Знаменитого зодчего выселили из собственного дома. Он долго скитался по съемным квартирам, найдя в итоге приют у своей дочери Веры в небольшой коммуналке на Малой Дмитровке, 25. В тесной квартире, где стояли помпейские и этрусские вазы, громоздились древние фолианты и кипы чертежей, а на стенах в несколько рядов висели бесценные полотна, особенно горько было сознавать свою неустроенность и ненужность.
После разрухи первых послевоенных лет Шехтель преподавал во ВХУТЕМАСе, продолжал преподавать в Строгановском училище и по-прежнему призывал своих студентов оправдать волшебную сказку о трех сестрах – «живописи, скульптуре и архитектуре, взявших на себя благодарную задачу украсить наше существование», и любить искусство, ибо любовь побеждает все.
Нищий академик.

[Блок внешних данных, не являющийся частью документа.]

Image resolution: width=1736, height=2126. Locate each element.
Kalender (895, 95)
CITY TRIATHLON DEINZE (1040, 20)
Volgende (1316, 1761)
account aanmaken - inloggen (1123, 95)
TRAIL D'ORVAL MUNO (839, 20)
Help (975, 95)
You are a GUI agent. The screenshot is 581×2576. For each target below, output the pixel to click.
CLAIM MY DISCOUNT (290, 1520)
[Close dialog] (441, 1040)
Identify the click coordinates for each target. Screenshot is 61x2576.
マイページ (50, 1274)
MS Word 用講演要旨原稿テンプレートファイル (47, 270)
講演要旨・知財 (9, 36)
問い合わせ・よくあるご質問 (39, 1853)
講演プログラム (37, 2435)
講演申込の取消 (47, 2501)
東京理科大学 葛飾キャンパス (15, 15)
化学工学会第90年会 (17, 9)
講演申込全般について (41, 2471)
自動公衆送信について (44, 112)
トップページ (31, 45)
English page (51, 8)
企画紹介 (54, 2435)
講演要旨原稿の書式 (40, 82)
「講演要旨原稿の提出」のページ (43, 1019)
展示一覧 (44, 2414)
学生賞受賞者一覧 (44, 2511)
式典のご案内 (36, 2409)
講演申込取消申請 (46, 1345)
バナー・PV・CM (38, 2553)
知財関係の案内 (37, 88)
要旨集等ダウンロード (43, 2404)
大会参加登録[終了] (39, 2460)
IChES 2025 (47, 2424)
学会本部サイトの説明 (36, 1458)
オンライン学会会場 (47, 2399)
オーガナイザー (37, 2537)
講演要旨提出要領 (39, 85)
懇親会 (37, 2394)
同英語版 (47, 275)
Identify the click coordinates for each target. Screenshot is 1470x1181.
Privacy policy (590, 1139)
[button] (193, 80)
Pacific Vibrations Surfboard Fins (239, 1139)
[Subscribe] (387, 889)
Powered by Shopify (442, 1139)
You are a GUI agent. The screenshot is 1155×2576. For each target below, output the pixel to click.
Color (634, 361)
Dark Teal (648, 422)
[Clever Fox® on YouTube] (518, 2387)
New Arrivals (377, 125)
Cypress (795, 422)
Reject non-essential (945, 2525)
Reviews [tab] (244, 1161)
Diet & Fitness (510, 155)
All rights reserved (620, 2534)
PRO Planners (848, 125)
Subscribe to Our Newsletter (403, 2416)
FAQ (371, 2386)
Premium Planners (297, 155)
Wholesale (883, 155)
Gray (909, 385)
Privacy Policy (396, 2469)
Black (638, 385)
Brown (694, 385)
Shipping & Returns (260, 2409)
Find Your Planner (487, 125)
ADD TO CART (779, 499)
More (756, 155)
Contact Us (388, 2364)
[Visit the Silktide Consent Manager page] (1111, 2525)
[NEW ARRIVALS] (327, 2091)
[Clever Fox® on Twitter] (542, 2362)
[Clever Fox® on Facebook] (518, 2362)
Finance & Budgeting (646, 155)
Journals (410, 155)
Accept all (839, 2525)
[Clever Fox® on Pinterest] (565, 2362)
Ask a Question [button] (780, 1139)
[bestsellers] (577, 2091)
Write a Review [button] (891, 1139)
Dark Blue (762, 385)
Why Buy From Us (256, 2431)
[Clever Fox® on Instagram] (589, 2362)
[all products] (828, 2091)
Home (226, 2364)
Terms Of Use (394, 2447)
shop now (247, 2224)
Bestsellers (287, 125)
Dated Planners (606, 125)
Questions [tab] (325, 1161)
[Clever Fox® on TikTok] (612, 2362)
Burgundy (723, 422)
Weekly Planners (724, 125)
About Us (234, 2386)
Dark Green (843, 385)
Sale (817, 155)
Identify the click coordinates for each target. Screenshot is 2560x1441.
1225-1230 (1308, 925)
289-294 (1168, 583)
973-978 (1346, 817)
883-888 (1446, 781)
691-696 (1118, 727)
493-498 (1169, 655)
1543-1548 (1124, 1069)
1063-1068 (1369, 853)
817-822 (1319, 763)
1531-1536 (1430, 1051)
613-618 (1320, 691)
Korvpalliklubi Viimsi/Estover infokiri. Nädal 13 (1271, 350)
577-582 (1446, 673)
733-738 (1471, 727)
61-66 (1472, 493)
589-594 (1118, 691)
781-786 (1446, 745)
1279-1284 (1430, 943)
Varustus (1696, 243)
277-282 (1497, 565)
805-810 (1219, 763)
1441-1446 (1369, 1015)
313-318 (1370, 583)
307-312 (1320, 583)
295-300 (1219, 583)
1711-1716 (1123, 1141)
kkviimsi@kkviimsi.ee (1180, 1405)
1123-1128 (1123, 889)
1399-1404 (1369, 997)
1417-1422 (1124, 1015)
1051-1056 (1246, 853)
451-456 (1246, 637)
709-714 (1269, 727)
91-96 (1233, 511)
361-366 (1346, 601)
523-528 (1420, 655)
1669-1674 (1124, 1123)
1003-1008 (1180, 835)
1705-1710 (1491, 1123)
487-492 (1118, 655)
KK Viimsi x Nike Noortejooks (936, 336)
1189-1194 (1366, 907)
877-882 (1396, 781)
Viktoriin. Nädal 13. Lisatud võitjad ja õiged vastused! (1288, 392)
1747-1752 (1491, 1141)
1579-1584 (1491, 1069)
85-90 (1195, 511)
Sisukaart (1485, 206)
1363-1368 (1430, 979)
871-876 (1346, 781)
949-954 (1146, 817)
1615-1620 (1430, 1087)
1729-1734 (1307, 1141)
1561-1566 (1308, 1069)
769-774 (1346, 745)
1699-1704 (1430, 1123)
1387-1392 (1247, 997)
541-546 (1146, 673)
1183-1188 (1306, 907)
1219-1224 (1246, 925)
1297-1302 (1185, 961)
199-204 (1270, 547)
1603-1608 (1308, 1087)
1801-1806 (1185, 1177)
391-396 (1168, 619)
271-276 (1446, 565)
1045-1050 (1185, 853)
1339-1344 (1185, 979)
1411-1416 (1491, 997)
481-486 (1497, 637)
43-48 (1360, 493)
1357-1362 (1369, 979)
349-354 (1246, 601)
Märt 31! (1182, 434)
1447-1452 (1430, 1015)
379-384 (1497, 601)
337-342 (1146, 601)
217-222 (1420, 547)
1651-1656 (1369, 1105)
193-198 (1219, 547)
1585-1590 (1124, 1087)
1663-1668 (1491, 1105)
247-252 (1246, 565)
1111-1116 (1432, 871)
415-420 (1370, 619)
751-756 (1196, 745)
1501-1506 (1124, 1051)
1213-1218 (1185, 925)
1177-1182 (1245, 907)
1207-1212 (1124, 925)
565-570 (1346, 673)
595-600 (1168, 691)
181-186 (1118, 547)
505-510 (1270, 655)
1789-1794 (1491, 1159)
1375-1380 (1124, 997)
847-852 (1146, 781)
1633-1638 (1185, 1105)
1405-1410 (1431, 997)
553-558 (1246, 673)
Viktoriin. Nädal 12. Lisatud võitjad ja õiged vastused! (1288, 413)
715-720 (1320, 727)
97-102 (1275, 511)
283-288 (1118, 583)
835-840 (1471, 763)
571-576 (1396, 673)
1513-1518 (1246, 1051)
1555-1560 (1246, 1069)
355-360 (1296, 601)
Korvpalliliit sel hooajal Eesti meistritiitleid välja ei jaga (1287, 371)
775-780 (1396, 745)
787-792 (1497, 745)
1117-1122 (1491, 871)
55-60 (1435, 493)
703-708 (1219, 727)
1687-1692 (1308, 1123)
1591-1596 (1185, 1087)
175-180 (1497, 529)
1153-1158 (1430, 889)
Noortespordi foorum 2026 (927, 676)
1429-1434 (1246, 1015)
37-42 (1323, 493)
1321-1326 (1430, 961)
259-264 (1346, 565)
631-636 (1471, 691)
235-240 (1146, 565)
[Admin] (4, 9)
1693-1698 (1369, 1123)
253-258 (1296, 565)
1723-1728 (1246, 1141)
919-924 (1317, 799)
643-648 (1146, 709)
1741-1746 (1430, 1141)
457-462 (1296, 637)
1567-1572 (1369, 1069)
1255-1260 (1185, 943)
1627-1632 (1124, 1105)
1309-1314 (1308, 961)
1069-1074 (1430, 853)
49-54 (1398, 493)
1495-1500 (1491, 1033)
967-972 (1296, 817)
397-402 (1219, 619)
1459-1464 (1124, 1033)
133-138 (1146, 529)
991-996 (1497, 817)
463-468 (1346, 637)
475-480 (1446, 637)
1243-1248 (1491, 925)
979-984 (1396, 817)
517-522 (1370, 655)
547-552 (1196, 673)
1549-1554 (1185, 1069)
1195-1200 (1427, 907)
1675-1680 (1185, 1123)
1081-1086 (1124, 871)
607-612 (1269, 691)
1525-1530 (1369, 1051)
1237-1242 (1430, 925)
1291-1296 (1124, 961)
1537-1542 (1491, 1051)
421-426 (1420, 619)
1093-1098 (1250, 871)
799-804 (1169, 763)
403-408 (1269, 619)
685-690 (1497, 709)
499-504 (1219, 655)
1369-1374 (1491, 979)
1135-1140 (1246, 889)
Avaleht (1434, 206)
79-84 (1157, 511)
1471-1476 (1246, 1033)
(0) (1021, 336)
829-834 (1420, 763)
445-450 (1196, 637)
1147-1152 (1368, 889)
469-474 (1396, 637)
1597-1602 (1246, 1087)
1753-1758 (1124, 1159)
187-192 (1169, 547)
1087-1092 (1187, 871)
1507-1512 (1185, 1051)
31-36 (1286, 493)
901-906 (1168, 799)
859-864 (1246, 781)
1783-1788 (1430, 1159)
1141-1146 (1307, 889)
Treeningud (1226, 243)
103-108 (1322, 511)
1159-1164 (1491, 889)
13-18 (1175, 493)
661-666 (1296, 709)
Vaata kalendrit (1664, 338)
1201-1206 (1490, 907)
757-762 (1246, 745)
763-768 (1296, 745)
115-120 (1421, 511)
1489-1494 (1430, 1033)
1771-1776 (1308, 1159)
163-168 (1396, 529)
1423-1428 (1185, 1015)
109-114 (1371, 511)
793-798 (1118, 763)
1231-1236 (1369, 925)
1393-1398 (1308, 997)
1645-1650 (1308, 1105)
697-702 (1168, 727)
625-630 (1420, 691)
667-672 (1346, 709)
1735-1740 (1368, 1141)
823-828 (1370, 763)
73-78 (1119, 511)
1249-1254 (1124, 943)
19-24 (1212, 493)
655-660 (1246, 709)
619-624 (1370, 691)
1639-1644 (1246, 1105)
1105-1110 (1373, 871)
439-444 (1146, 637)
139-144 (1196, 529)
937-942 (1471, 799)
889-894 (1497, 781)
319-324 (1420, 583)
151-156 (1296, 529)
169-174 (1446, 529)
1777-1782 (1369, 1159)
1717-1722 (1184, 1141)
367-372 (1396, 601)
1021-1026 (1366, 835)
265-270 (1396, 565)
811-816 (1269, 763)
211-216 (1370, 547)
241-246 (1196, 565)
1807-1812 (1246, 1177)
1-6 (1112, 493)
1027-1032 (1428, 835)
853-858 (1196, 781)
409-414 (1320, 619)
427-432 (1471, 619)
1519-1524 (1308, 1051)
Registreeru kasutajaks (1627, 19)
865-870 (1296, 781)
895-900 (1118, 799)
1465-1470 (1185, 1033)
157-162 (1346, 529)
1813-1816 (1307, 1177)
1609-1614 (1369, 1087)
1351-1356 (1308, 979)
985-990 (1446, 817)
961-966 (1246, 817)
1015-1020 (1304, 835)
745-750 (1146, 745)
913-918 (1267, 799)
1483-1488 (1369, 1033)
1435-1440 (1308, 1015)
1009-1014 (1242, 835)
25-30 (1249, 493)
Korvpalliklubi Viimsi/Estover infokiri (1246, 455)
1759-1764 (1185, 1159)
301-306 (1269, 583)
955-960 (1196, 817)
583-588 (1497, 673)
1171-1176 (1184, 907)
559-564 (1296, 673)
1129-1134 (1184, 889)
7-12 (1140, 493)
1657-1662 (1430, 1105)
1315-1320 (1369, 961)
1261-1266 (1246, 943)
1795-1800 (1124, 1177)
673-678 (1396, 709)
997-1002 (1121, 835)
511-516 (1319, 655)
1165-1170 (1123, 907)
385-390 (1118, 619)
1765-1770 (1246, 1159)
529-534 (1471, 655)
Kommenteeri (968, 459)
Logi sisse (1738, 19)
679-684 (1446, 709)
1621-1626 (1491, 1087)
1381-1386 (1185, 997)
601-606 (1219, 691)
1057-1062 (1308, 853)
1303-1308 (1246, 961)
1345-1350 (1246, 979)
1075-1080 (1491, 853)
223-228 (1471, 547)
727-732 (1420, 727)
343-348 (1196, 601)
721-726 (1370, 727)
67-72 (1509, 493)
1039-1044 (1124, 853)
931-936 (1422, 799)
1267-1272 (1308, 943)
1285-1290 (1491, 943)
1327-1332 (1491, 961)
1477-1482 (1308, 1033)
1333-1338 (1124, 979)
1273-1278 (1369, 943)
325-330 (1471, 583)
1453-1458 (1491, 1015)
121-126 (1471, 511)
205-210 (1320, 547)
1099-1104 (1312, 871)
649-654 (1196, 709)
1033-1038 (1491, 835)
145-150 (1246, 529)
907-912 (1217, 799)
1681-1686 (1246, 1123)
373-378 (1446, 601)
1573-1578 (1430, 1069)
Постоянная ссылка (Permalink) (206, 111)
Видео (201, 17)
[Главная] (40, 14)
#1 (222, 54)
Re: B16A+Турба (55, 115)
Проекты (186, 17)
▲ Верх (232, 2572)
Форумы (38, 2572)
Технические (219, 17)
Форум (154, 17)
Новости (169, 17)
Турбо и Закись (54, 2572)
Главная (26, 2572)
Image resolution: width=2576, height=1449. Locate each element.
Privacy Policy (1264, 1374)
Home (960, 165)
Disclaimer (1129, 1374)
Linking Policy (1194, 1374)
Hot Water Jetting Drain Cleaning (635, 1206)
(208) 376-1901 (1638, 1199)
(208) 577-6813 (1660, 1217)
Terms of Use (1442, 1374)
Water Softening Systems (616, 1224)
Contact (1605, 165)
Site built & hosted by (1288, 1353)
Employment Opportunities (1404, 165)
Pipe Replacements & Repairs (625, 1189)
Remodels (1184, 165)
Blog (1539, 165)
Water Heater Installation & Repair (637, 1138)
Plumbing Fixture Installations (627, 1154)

Бывший – а потому бесправный – надворный советник, кавалер орденов Анны и Станислава. Голодный член архитектурных обществ Рима, Вены, Мюнхена, Парижа, Глазго, Берлина. Бездомный, отстроивший с полсотни самых роскошных усадеб, домов, дач. Он тяжело болел, голодал и бедствовал, но продолжал упорно хвататься за любую работу, но выбраться из нужды не удавалось. Его проекты мостов, плотин и крематориев не вызывали одобрения, а идею египетской пирамиды в качестве мавзолея вождя посчитали глупой шуткой.
Сталин предпочел другой проект. По одной простой причине – венцом щусевского Мавзолея стала трибуна, на которой могли красоваться здравствующие вожди.
Октябрьская революция выдвинула вперед других, «революционных» архитекторов. Зодчие, влюбленные в Красоту, оказались за бортом новой жизни. Иные зодчие, впрочем, смогли перестроиться. Так архитектор Фомин, трижды отрекшись от юношеских идеалов, объявил себя «пролетарским классиком». Жолтовский с головой ушел в проект Дворца Советов. Иванов-Шиц отдал дань Лениниане – в виде зала заседаний в Большом Кремлевском дворце. Шехтель тоже пытался найти свое место в новых строительных замыслах – создал проект обводнения Голодной степи, гидростанцию и плотину на Днепре, соорудил павильон Туркестана для Сельскохозяйственной выставки. Однако все проекты последних лет жизни, сделанные Шехтелем, остались только на бумаге.
Великий зодчий, один из самых обеспеченных архитекторов, строивший особняки знаменитым московским миллионерам, доживал свой век в страшной бедности, не имея денег на лекарства, а потом и не вставая с постели. По ходатайству А.В. Луначарского ему назначили пенсию, которой архитектор пытался прокормить всю свою голодавшую семью. На его руках – немощная жена и страдающая чахоткой дочь Екатерина. Любимый сын Лев редко появлялся у «отставшего от времени отца».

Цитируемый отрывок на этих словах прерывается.